Task directions: Your answer should contain each record from the listing, repeated exactly.
[Start of Attachment]
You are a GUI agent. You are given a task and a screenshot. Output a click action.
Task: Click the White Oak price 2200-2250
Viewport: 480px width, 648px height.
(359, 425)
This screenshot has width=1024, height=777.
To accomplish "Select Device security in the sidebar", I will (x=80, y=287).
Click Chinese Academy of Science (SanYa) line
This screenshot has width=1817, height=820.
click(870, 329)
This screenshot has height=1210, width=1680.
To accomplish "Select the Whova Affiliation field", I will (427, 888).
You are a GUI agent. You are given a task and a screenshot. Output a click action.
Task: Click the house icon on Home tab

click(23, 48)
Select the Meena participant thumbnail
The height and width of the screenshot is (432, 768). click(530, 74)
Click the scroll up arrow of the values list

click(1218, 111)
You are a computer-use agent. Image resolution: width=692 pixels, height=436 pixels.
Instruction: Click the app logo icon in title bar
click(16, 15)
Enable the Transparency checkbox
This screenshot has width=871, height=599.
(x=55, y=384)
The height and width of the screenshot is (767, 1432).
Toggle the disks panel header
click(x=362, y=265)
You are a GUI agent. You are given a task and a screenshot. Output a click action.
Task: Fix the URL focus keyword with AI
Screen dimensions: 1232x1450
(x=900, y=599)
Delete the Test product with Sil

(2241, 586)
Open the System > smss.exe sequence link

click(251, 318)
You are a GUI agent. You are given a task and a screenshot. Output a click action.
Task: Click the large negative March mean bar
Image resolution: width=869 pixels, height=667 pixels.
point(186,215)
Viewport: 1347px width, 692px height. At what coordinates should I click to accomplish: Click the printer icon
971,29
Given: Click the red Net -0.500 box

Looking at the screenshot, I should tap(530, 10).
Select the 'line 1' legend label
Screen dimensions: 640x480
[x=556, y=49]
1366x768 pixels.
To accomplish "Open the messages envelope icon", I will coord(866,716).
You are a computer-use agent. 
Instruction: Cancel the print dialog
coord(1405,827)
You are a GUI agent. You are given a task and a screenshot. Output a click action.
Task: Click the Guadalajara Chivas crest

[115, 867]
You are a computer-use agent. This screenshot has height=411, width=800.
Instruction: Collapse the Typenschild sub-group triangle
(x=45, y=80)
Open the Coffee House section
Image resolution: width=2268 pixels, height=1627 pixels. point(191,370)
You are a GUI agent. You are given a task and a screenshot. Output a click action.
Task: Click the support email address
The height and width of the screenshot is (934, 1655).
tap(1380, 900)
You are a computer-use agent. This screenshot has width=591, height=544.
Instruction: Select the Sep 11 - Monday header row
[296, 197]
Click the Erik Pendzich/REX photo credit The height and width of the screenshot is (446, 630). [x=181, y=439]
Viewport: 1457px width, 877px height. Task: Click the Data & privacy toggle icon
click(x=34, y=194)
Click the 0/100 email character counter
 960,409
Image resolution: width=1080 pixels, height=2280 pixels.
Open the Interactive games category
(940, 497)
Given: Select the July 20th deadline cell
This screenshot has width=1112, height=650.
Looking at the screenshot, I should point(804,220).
[End of Attachment]
Final answer:
You are a GUI agent. You are given a task and a screenshot. Output a click action.
Task: Click the White Oak price 2200-2250
Viewport: 480px width, 648px height.
(359, 425)
This screenshot has width=1024, height=777.
To accomplish "Select Device security in the sidebar", I will (x=80, y=287).
Click Chinese Academy of Science (SanYa) line
This screenshot has width=1817, height=820.
click(870, 329)
This screenshot has height=1210, width=1680.
To accomplish "Select the Whova Affiliation field", I will (427, 888).
You are a GUI agent. You are given a task and a screenshot. Output a click action.
Task: Click the house icon on Home tab

click(23, 48)
Select the Meena participant thumbnail
The height and width of the screenshot is (432, 768). click(530, 74)
Click the scroll up arrow of the values list

click(1218, 111)
You are a computer-use agent. Image resolution: width=692 pixels, height=436 pixels.
Instruction: Click the app logo icon in title bar
click(16, 15)
Enable the Transparency checkbox
This screenshot has width=871, height=599.
(x=55, y=384)
The height and width of the screenshot is (767, 1432).
Toggle the disks panel header
click(x=362, y=265)
You are a GUI agent. You are given a task and a screenshot. Output a click action.
Task: Fix the URL focus keyword with AI
Screen dimensions: 1232x1450
(x=900, y=599)
Delete the Test product with Sil

(2241, 586)
Open the System > smss.exe sequence link

click(251, 318)
You are a GUI agent. You are given a task and a screenshot. Output a click action.
Task: Click the large negative March mean bar
Image resolution: width=869 pixels, height=667 pixels.
point(186,215)
Viewport: 1347px width, 692px height. At what coordinates should I click to accomplish: Click the printer icon
971,29
Given: Click the red Net -0.500 box

Looking at the screenshot, I should tap(530, 10).
Select the 'line 1' legend label
Screen dimensions: 640x480
[x=556, y=49]
1366x768 pixels.
To accomplish "Open the messages envelope icon", I will coord(866,716).
You are a computer-use agent. 
Instruction: Cancel the print dialog
coord(1405,827)
You are a GUI agent. You are given a task and a screenshot. Output a click action.
Task: Click the Guadalajara Chivas crest

[115, 867]
You are a computer-use agent. This screenshot has height=411, width=800.
Instruction: Collapse the Typenschild sub-group triangle
(x=45, y=80)
Open the Coffee House section
Image resolution: width=2268 pixels, height=1627 pixels. point(191,370)
You are a GUI agent. You are given a task and a screenshot. Output a click action.
Task: Click the support email address
The height and width of the screenshot is (934, 1655).
tap(1380, 900)
You are a computer-use agent. This screenshot has width=591, height=544.
Instruction: Select the Sep 11 - Monday header row
[296, 197]
Click the Erik Pendzich/REX photo credit The height and width of the screenshot is (446, 630). [x=181, y=439]
Viewport: 1457px width, 877px height. Task: Click the Data & privacy toggle icon
click(x=34, y=194)
Click the 0/100 email character counter
 960,409
Image resolution: width=1080 pixels, height=2280 pixels.
Open the Interactive games category
(940, 497)
Given: Select the July 20th deadline cell
This screenshot has width=1112, height=650.
Looking at the screenshot, I should point(804,220).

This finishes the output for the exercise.